The authors of Academically Adrift (much discussed here last year) have released the findings of a follow up study concerning critical thinking, civic engagement, and post-collegiate employment. This looks like more good news for philosophy (if philosophy engenders critical thinking and civic engagement at least!) and bad news for business students:
The study, “Documenting Uncertain Times: Post-graduate Transition of the Academically Adrift Cohort,” used the Collegiate Learning Assessment, a standardized testing evaluation of higher education, to compare the academic strength of 925 students to post-graduate success.
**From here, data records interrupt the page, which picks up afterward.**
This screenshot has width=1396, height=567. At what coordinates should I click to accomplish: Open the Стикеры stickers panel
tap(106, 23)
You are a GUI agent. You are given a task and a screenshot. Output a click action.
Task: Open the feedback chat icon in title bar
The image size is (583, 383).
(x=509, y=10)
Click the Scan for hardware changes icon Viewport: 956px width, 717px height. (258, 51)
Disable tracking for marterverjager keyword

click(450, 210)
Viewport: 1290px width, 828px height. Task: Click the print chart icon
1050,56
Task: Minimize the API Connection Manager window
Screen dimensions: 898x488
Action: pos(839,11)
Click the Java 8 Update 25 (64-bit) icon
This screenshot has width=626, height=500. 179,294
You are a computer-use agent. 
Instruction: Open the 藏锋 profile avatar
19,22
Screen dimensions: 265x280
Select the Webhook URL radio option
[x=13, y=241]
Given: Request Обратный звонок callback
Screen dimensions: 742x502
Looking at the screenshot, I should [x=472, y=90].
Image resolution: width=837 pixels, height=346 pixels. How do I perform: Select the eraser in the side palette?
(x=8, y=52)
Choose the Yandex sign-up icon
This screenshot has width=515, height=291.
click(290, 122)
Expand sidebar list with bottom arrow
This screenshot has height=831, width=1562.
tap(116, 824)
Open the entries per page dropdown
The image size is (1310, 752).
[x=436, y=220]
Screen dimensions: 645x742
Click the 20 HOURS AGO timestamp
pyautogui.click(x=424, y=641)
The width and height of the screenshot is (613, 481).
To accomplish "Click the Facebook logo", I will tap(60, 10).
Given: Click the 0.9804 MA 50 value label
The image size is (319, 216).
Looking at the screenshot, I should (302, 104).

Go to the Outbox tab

The study comes about a year after University Asst. Sociology Prof. Josipa Roksa and New York University Sociology Prof. Richard Arum stirred debate in higher education circles with their book, “Academically Adrift: Limited Learning on College Campuses,” which broadly found that students’ critical thinking and analytic reasoning skills do not improve during their four years in college. The report released Tuesday studied the same students surveyed in “Academically Adrift."
As a follow-up to that book, Arum and Roksa “were interested to learn if [the outcomes of the] Collegiate Learning Assessment … would be related to employment,” Roksa said.
In the latest study, graduates who scored in the bottom quintile of the test were three times more likely to be unemployed than those who scored in the top quintile, twice as likely to still be living at home and significantly more likely to have amassed credit card debt.
Study results also indicated that business majors in particular failed to display notable strides in critical thinking.